Selecting and working with administrators for complex, long-duration infrastructure investments
Fund administration for infrastructure investments requires capabilities that accommodate long fund lives, complex capital structures, and multi-layered investment vehicles. Unlike strategies with shorter investment horizons, infrastructure fund administration relationships may span 15-25 years or longer, making administrator selection and relationship management particularly consequential. The structural complexity of infrastructure investments—often involving holding companies, project-level entities, and co-investment vehicles—demands administrators with relevant experience and appropriate systems.
Infrastructure fund administrators provide foundational services similar to other private fund administrators, though implementation often differs given asset class characteristics.
Several characteristics of infrastructure investing create distinct administration requirements. Administrators should demonstrate experience with these elements during the selection process.
Long fund lives present practical challenges. Administrator relationships may outlast individual staff members at both the administrator and manager. Systems must maintain data integrity over extended periods, and fee arrangements should anticipate the full fund lifecycle rather than just initial years.
Complex structures are common in infrastructure. Investments often flow through multiple holding companies for tax, liability, and regulatory reasons. Asset-level entities may have their own accounting requirements, debt facilities, and reporting obligations. Administrators must track ownership chains and consolidate information across numerous entities.
Co-investment vehicles frequently accompany infrastructure fund investments. Large transactions often include co-investment capital from LPs or third parties investing alongside the main fund. Administrators may need to manage parallel vehicles with their own capital accounts and waterfalls while ensuring proper allocation between fund and co-invest participants.
Administrator selection for infrastructure funds should emphasize relevant experience and system capabilities appropriate for the asset class. General private equity administration experience, while valuable, may not fully prepare an administrator for infrastructure-specific requirements.
Key evaluation criteria include:
Reference checks should specifically probe infrastructure experience. Ask references about the administrator's handling of construction-phase assets, refinancing events, and asset dispositions—events that test administrator capabilities beyond routine operations.
Infrastructure assets generate operational data that must flow into fund-level reporting. Revenue figures, operating expenses, capital expenditures, and debt service at the asset level aggregate into fund performance. Administrators need efficient processes for receiving and incorporating this information.
Many infrastructure managers engage separate asset managers or operating partners for portfolio assets. The fund administrator must coordinate with these parties to obtain necessary financial information while maintaining clear responsibility boundaries. Data quality and timing often present ongoing challenges that require active management.
Infrastructure funds face various regulatory reporting requirements that administrators may support. Form PF filing preparation, FATCA and CRS reporting, and jurisdiction-specific filings require data that administrators typically maintain. Understanding the administrator's capabilities and any limitations in regulatory reporting support helps establish appropriate expectations and identify any gaps requiring additional resources.

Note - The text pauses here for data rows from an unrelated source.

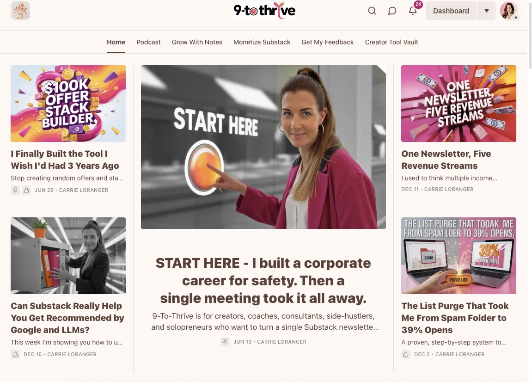Image resolution: width=532 pixels, height=382 pixels.
Task: Open notifications bell with 24 badge
Action: pos(413,11)
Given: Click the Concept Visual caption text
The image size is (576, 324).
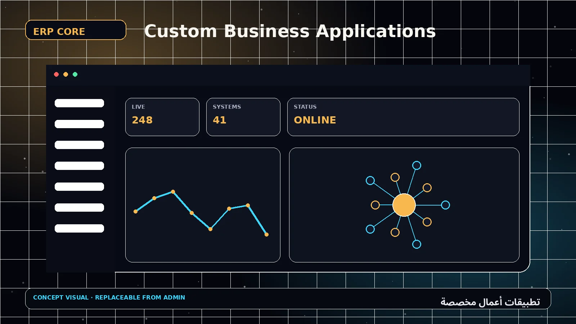Looking at the screenshot, I should click(109, 297).
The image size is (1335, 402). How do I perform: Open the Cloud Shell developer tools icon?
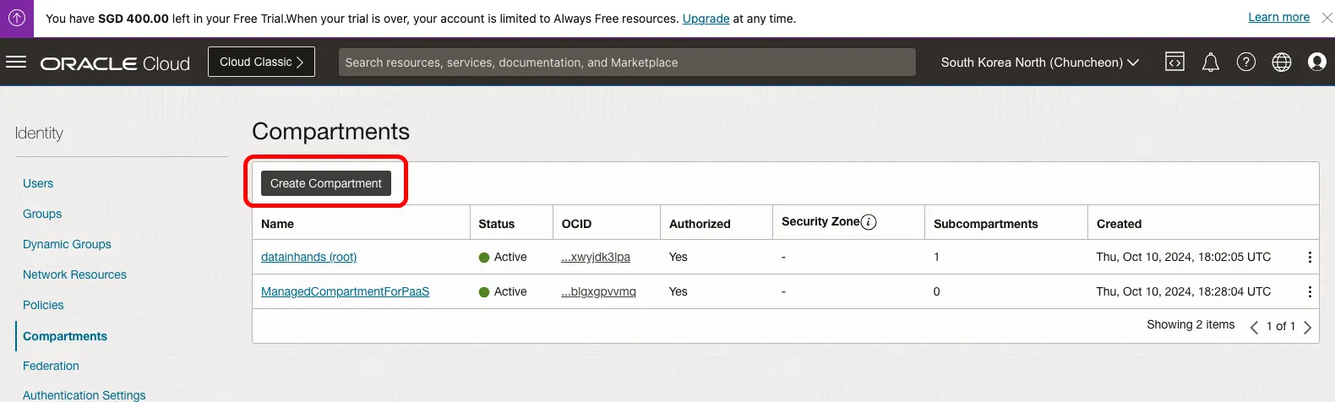(1174, 62)
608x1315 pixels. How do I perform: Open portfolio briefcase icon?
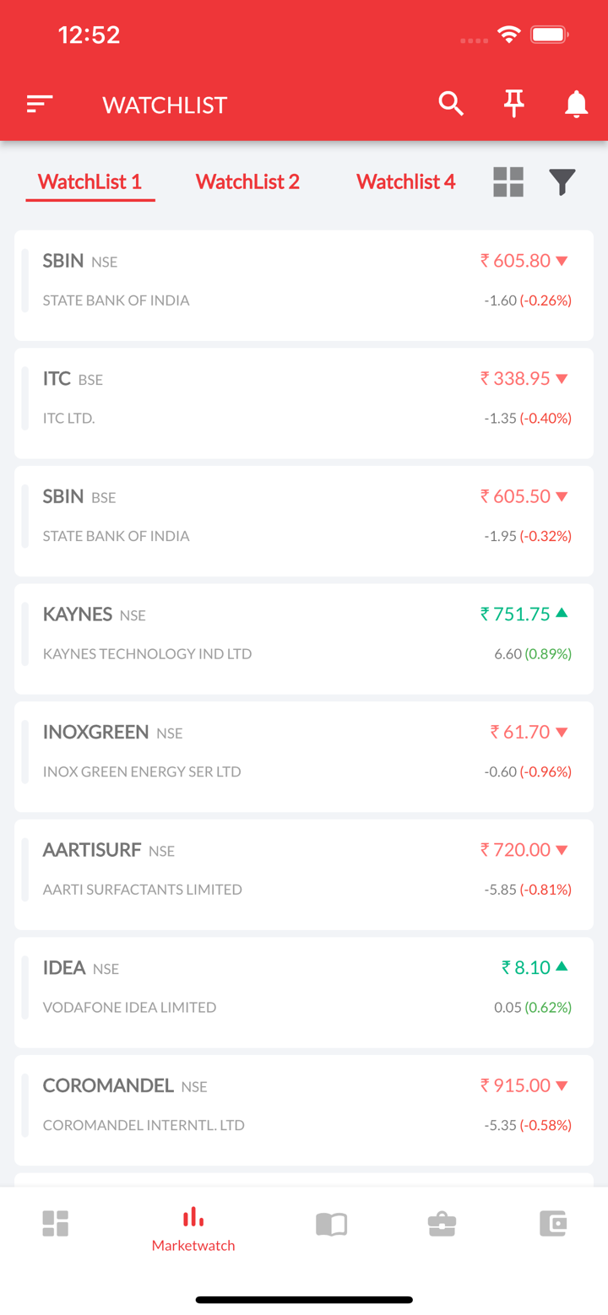pos(442,1223)
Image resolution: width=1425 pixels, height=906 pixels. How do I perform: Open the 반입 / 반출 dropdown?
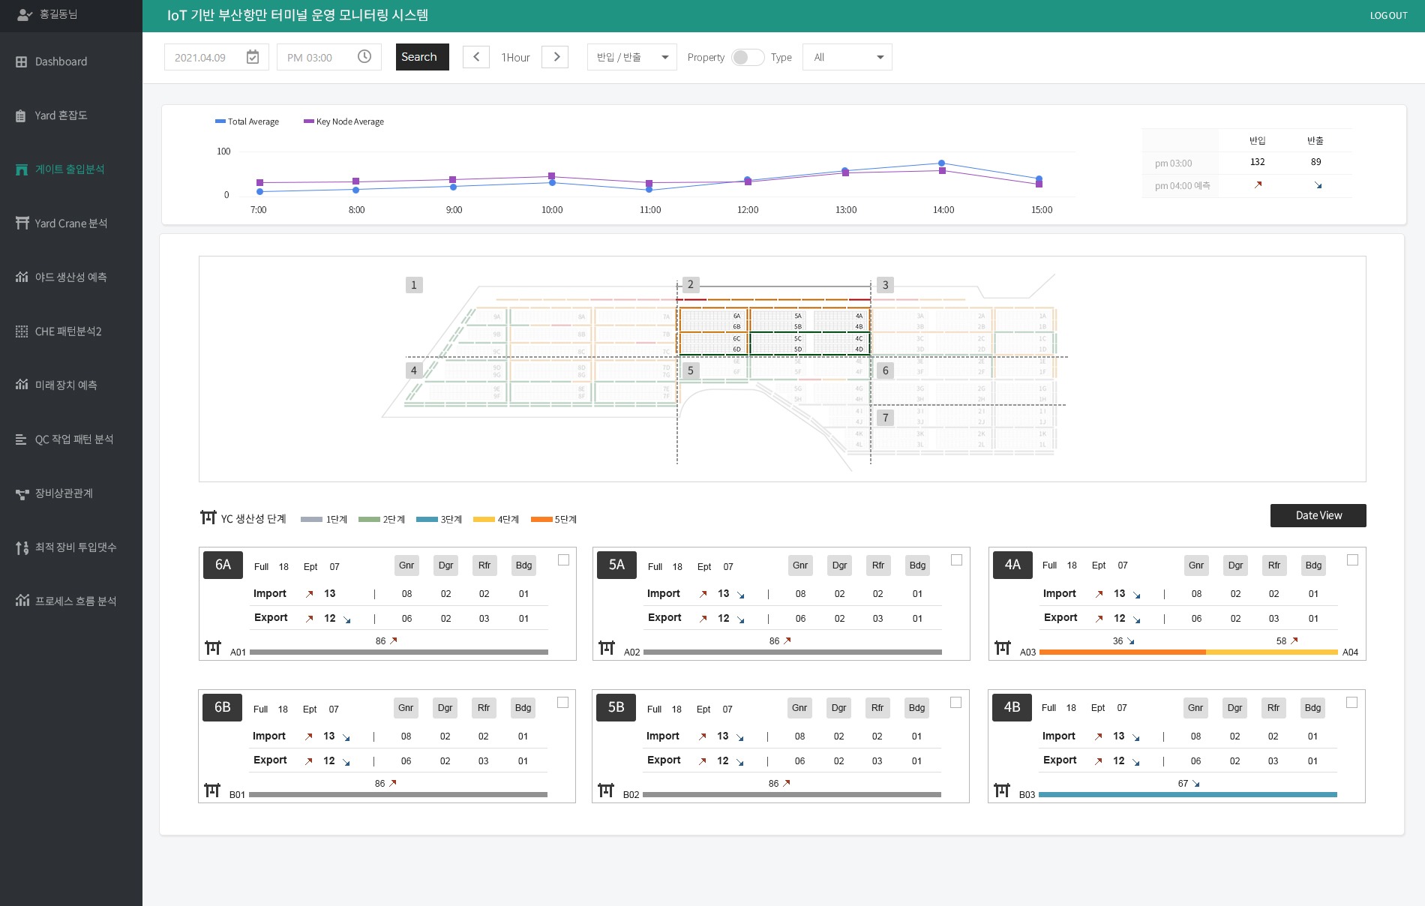pyautogui.click(x=632, y=57)
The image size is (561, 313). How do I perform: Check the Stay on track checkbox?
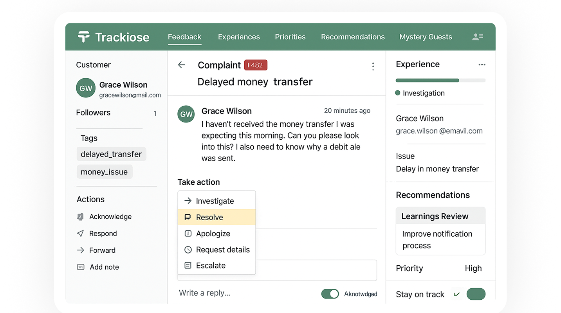click(457, 293)
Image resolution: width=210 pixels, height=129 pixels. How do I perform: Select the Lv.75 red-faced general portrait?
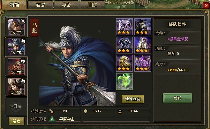point(16,67)
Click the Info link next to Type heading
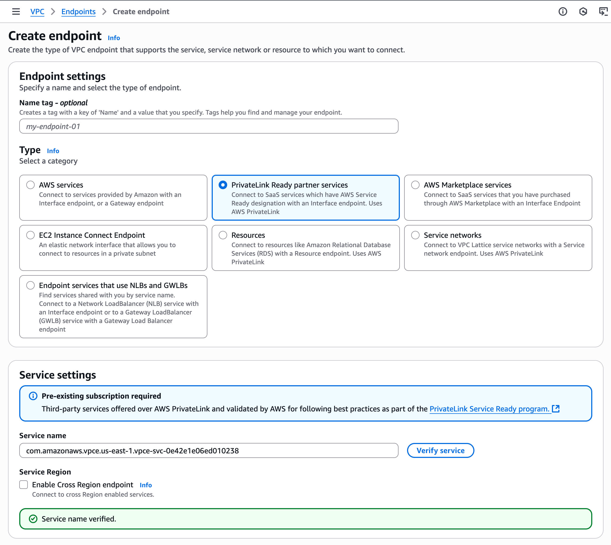 click(53, 151)
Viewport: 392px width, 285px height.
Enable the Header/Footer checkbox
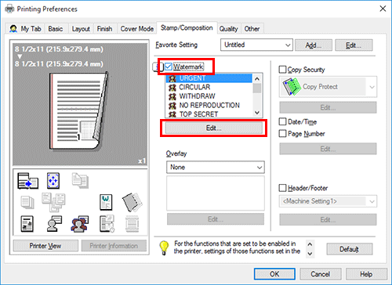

Given the long duration of infrastructure fund administration relationships, establishing effective working patterns from the outset pays dividends over time. Clear communication protocols, defined escalation procedures, and regular relationship reviews help maintain service quality.
Documentation of processes and decisions becomes increasingly important over extended fund lives. Staff turnover at both administrator and manager is inevitable over 15-25 years. Well-documented procedures and historical records ensure continuity through personnel changes.
Fund administration represents one of the longest-duration service relationships in infrastructure fund operations. Thoughtful selection and ongoing relationship management help ensure this critical function supports effective fund operations throughout the extended investment period and harvest phases that characterize infrastructure investing.